Ironically, that quest for purity is not explicitly built into American expansion. The Northwest Ordinance of 1787 (one of the only laws written during the Articles of Confederation to have lasting importance after the adoption of the federal constitution) established the precedence for the federal government acquiring territory beyond the original 13 colonies and the creation of new states from that territory. There were three stages of government for new territories, leading to statehood. First, Congress would appoint a governor, secretary and three judges. Once the territory had at least 5,000 inhabitants, those residents could elect a territorial assembly and send one non-voting member to congress. Finally, with 60,000, the residents could petition Congress for statehood, draft a constitution, and then become a state. 

Simple, right? So what were the requirements for the state constitution? That “the constitution and government so to be formed, shall be republican, and in conformity to the principles contained in these articles; and, so far as it can be consistent with the general interest of the confederacy.” Also, for the Northwest territories, that there be freedom of religion, the right to a writ of habeas corpus, the benefit of trial by jury, and no slavery. This had founders written all over it. Well, Thomas Jefferson at least. 

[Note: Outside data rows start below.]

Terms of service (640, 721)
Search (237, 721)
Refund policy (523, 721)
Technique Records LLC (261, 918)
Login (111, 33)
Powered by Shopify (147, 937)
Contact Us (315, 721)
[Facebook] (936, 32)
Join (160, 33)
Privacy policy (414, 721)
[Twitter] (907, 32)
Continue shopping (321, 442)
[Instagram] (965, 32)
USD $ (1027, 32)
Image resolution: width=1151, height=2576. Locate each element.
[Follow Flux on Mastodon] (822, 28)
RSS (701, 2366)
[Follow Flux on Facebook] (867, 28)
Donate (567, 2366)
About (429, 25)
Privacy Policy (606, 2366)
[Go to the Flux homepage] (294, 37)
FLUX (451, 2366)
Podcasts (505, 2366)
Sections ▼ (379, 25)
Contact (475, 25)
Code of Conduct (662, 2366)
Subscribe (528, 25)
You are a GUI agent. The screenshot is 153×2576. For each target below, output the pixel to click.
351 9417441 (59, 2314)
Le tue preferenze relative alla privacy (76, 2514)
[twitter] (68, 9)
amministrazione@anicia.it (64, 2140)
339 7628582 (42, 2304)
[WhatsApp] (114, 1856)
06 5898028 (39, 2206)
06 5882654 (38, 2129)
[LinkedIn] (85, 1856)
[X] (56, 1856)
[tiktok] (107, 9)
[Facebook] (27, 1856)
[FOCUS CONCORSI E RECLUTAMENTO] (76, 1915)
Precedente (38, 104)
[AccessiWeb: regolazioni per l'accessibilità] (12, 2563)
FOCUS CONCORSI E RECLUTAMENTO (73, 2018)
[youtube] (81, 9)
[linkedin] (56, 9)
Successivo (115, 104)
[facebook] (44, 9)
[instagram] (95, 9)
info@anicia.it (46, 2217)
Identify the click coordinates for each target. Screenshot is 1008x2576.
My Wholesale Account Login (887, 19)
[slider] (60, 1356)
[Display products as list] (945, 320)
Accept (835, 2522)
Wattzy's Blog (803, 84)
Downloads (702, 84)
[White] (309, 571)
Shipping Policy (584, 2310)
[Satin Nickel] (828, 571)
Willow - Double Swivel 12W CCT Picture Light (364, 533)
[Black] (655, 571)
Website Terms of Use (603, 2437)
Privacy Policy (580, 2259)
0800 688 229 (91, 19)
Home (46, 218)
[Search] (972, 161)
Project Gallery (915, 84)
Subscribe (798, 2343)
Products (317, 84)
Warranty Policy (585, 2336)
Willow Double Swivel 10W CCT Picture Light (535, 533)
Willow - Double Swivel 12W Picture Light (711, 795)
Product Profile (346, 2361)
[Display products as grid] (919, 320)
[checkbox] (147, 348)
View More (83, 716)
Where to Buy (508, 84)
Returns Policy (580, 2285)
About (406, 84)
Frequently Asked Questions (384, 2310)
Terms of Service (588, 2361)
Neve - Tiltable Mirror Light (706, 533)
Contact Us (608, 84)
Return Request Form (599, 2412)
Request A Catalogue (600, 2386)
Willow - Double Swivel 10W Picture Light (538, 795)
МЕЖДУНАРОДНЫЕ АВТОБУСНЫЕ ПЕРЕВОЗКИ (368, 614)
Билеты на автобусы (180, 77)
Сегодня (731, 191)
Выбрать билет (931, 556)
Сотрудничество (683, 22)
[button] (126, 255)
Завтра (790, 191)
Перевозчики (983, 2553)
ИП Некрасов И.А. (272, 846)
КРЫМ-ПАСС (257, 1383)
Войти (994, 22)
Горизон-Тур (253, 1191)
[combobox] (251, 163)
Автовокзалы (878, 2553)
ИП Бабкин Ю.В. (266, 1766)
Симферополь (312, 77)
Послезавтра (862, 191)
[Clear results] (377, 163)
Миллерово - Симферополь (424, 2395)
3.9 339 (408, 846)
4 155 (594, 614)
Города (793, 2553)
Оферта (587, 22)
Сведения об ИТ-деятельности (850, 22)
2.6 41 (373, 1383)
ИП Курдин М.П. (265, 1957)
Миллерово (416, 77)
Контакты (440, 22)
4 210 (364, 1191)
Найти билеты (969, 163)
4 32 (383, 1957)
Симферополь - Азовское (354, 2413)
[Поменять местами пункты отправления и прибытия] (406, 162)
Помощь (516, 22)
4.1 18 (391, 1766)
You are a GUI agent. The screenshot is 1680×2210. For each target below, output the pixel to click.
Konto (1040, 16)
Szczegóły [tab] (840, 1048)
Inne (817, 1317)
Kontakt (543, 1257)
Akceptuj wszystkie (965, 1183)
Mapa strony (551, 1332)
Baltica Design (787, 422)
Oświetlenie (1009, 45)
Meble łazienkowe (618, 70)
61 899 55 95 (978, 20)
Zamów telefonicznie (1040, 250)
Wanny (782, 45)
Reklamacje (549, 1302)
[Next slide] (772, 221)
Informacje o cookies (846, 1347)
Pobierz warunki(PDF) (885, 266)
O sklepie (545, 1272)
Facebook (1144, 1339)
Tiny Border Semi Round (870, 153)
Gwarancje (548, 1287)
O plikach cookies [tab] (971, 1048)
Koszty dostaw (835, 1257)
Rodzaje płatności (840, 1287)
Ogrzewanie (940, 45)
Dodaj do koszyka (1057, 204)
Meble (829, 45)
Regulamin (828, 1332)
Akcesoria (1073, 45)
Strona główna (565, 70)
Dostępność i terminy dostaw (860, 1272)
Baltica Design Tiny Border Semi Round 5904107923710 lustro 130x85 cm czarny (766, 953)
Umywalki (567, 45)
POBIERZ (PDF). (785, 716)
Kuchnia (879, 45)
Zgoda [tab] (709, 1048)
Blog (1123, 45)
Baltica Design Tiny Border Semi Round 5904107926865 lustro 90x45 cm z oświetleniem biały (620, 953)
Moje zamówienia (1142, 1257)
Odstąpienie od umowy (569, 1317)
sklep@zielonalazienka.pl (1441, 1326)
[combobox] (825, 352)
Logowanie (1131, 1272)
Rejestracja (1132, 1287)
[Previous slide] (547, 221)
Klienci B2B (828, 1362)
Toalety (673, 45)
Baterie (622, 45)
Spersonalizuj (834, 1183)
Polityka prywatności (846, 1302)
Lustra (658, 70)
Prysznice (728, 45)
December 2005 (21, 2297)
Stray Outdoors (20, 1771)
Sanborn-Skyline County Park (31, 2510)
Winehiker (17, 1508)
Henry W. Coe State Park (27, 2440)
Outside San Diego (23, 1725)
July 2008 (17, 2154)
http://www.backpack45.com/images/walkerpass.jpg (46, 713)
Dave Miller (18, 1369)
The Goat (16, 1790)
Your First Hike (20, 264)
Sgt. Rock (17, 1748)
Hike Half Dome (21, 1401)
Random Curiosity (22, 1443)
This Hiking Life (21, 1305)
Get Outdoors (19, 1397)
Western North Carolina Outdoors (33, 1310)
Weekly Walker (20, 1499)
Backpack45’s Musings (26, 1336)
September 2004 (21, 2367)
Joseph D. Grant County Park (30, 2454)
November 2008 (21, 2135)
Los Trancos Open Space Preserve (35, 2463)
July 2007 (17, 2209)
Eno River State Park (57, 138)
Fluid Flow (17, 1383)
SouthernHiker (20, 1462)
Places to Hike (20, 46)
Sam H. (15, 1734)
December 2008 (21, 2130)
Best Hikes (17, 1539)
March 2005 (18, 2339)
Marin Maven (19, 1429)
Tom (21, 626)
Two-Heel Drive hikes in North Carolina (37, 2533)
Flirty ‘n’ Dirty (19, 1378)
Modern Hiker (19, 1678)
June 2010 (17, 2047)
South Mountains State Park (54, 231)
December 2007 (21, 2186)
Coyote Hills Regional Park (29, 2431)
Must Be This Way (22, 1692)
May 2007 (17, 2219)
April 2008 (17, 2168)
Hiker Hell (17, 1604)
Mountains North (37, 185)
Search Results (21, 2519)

No language requirement. At all. What’s more, there is still no federal law mandating an official language of the United States. How could Rick Santorum, former federal lawmaker and candidate to be the nation’s chief executive, not know this basic lesson in history and civics? How can someone who claims to know the original intent of the founders, and who is in Puerto Rico on a campaign stop not know the basic laws governing the entry of states into the union?

This is a frightening story on a number of levels. It’s frightening that Santorum lacks such a basic understanding of the constitution. It’s all the worse that he would fill that gap so quickly with racist pandering.